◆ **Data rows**
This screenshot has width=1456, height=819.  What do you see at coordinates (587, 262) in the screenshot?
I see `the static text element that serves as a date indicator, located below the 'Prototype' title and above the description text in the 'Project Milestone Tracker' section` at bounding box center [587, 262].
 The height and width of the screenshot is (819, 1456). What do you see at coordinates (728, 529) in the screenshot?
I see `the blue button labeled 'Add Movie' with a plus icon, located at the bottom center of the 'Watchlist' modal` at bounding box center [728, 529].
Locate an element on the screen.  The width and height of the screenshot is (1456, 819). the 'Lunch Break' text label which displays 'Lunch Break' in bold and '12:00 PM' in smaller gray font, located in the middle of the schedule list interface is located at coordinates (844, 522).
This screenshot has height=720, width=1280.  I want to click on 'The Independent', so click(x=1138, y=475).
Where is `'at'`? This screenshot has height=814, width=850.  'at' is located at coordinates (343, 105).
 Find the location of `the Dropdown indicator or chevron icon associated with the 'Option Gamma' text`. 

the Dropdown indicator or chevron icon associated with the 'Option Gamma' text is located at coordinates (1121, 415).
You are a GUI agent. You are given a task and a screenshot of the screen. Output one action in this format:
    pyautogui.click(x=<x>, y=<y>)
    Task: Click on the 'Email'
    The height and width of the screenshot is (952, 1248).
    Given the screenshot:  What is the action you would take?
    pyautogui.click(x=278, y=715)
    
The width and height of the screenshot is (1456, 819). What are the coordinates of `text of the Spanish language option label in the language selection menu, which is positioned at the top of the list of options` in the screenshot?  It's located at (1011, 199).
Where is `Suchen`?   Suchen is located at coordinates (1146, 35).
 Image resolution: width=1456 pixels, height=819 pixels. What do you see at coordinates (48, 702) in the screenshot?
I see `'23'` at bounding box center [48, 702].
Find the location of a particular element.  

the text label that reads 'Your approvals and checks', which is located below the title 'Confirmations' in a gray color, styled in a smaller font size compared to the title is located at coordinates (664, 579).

◆ **WRITTEN EXERCISE**
Format every line of the rows above as a numbered list, omitting blank lines.

◆ **OUTPUT FOR THIS TASK**
1. This screenshot has width=1456, height=819.  What do you see at coordinates (587, 262) in the screenshot?
2. I see `the static text element that serves as a date indicator, located below the 'Prototype' title and above the description text in the 'Project Milestone Tracker' section` at bounding box center [587, 262].
3.  The height and width of the screenshot is (819, 1456). What do you see at coordinates (728, 529) in the screenshot?
4. I see `the blue button labeled 'Add Movie' with a plus icon, located at the bottom center of the 'Watchlist' modal` at bounding box center [728, 529].
5. Locate an element on the screen.  The width and height of the screenshot is (1456, 819). the 'Lunch Break' text label which displays 'Lunch Break' in bold and '12:00 PM' in smaller gray font, located in the middle of the schedule list interface is located at coordinates (844, 522).
6. This screenshot has height=720, width=1280.  I want to click on 'The Independent', so click(x=1138, y=475).
7. Where is `'at'`? This screenshot has height=814, width=850.  'at' is located at coordinates (343, 105).
8.  Find the location of `the Dropdown indicator or chevron icon associated with the 'Option Gamma' text`. 
9. the Dropdown indicator or chevron icon associated with the 'Option Gamma' text is located at coordinates (1121, 415).
10. You are a GUI agent. You are given a task and a screenshot of the screen. Output one action in this format:
11.     pyautogui.click(x=<x>, y=<y>)
12.     Task: Click on the 'Email'
13.     The height and width of the screenshot is (952, 1248).
14.     Given the screenshot:  What is the action you would take?
15.     pyautogui.click(x=278, y=715)
16. The width and height of the screenshot is (1456, 819). What are the coordinates of `text of the Spanish language option label in the language selection menu, which is positioned at the top of the list of options` in the screenshot?  It's located at (1011, 199).
17. Where is `Suchen`?   Suchen is located at coordinates (1146, 35).
18.  Image resolution: width=1456 pixels, height=819 pixels. What do you see at coordinates (48, 702) in the screenshot?
19. I see `'23'` at bounding box center [48, 702].
20. Find the location of a particular element.  
21. the text label that reads 'Your approvals and checks', which is located below the title 'Confirmations' in a gray color, styled in a smaller font size compared to the title is located at coordinates (664, 579).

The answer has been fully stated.